Aging is a fact of life, but that doesn’t mean we don’t have to take care of our bodies as it happens. When it comes to our skin, many times we watch out for visible spots and inflammations and forget that lots is always happening under the surface. At a recent soiree, Elevate Magazine’s Spring Forward With Beauty, we got to speak with industry experts and learned some important things about how the skin and face changes as time passes. Here are our top 10 take-homes from the educational panel.
1. Age shows in the strangest places. There’s a reason why our beloved grandparents often have slack flesh around the jaw even if they’re stick-thin: as we grow older, teeth wear down and the jaw becomes smaller. The extra folds of skin naturally fall around our chin—thanks again, gravity—creating tiny swathes of skin and flesh that we recognize as jowls.
2. Skin damage usually beats you to the punch. Few of us are seriously thinking about our later years when we’re 25, but the rate of renewal of scars and hyper-pigmentation starts to dip even at that sprightly age. There’s no reversing time, of course, but what you can do starting earlier in your life is stop picking at your face, settle on a protective skincare routine and tell your younger friends immediately—it’s easier to prevent damage than to correct it after it’s done.
3. Sunscreen is your biggest protection against skin damage and aging, but unfortunately, it isn’t as simple as slapping your face and neck with some high-value SPF. Of all the different body parts, malignant melanomas are most commonly starting to be found in calves these days, which means that any flirtation with high-cut shorts or delicate skirts from now on should also factor in some serious UV protection for your gams and torso.
4. That being said, SPF is not enough: a moisturizer or serum with effective active ingredients should always be applied before sunscreen to keep your skin nourished. Hyaluronic acid or vitamin E does wonders for those with dry skin while vitamin C is a boon for uneven skin tones and pesky sun spots. A sunscreen that includes these ingredients would be ideal, as layering your defence is the only way to protect against unavoidable damage from free radicals. For brownie points, make sure you get an extra boost of actives in your night cream as well.
5. It sounds like a slick pun, but men do indeed age differently because their skin is thicker. Variety in social environments and thickness across ethnicities and age means that there aren’t any definitive rules on how much faster males age as compared to females, but thicker skin means more product is needed to achieve the same effect. Men should keep an eye on under-moisturizing or using products too weak to permeate their skin.

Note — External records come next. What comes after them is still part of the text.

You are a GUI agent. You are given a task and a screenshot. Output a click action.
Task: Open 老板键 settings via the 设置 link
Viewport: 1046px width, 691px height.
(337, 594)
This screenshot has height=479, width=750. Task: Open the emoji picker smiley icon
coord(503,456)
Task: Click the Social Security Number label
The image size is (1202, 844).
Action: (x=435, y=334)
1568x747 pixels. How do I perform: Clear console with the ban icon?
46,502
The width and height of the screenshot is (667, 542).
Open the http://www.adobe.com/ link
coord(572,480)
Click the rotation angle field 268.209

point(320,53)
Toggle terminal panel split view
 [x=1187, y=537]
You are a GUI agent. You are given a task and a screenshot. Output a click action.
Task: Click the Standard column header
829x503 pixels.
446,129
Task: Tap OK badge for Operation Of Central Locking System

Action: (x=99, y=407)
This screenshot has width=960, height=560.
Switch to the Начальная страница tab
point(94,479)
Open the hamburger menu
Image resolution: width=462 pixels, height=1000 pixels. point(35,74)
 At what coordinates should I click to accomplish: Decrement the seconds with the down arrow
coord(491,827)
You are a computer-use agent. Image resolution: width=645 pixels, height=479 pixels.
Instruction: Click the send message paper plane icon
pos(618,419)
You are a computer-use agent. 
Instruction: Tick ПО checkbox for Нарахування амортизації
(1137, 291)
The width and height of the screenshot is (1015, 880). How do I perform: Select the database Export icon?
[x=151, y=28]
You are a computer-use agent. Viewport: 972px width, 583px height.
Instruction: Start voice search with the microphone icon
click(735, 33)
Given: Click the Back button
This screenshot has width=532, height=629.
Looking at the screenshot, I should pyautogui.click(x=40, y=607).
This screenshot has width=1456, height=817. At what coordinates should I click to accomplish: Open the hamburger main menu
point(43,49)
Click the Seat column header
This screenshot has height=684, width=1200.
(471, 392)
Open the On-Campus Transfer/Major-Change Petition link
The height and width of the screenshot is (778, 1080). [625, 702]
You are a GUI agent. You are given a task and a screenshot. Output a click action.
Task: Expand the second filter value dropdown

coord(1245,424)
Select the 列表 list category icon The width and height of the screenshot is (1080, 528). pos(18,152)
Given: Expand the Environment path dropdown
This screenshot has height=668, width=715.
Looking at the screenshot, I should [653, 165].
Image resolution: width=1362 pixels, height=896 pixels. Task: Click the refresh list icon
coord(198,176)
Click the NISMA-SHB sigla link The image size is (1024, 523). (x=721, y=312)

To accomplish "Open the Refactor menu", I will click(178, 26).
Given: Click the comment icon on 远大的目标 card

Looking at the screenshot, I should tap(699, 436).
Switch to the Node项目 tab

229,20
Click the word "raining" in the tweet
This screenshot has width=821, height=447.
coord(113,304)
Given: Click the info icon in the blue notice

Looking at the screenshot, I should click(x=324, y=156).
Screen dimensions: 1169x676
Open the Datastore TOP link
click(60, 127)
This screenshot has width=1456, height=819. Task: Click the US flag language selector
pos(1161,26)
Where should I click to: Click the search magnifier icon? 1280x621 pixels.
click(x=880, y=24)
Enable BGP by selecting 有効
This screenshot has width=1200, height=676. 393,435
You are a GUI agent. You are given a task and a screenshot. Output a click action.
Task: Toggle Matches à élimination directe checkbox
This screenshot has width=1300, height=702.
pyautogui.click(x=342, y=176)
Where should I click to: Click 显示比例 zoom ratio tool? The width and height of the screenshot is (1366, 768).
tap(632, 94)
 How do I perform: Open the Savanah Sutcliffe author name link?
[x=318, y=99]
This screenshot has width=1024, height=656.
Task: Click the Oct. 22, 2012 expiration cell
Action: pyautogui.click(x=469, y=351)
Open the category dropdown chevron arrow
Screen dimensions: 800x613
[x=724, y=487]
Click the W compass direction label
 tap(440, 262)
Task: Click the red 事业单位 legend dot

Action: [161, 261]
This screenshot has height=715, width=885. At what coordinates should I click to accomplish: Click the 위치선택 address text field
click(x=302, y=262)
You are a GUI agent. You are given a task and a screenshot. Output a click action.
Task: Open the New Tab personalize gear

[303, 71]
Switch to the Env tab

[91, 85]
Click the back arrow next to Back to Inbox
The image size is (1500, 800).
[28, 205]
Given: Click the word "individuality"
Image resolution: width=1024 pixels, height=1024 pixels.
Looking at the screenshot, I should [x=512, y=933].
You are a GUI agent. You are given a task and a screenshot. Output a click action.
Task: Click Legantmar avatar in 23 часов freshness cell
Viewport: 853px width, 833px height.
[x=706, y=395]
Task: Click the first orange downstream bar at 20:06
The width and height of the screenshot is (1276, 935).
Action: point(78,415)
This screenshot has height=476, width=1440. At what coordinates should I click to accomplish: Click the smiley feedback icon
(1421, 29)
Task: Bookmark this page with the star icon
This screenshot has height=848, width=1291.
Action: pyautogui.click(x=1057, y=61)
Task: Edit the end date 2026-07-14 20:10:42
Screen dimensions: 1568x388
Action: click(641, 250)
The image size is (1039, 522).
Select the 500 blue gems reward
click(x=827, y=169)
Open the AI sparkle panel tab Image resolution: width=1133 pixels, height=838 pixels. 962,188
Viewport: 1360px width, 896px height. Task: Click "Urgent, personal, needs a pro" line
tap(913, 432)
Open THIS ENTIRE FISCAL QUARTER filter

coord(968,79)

6. Blood flow slows with time, which is why skin loses elasticity and radiance. There’s no need to be too vigorous, but start incorporating facial massages into your routine when applying night creams, serums or moisture masks—a healthy circulation is the best way to ensure that your skin is able to keep up with your fast-paced lifestyle.
7. Shady ladies should beware. Sunglasses are must-haves since they prevent you from sun damage and wrinkles, but many times, if they rest on your face for too long or are dirty, they can pull on your skin and even introduce bacteria to the area. Keep them clean and make sure not to wear them excessively—if you often wear them indoors but they do make you peer and squint, consider breaking a bad habit or at least getting a prescription pair.
8. Beauty sleep is still critical. Your skin needs time to recover at night, but more importantly, you need to stop yawning that much in the mornings. Watery eyes lead to swelling and puffiness, and while your eyes will return to their normal size in minutes, when repeated over time, this swelling stretches and weakens the skin under the eyes, leading to bags and wrinkles. Do yourself a favour and get your full eight hours, especially with a comforting eye cream.
9. Health is built from within. What you eat is equally or more important than what you apply on your face: you should be eating well, eating regularly and ensuring that you’re getting the required doses of antioxidants and vitamins, especially vitamin D.
10. Don’t overcorrect. Newly minted beauty and cosmetic enthusiasts often plunge into excessive oil treatment and over-exfoliation, which can actually damage your moisture barrier or even create minuscule dry patches on your skin—in some cases, the boost in circulation will even increase melanin production, encouraging hyper-pigmentation. Strong actives like tea tree and retinol should be used only after consultation with a beauty professional or dermatologist, while less is definitely more with exfoliations and even the mildest glycolic peels.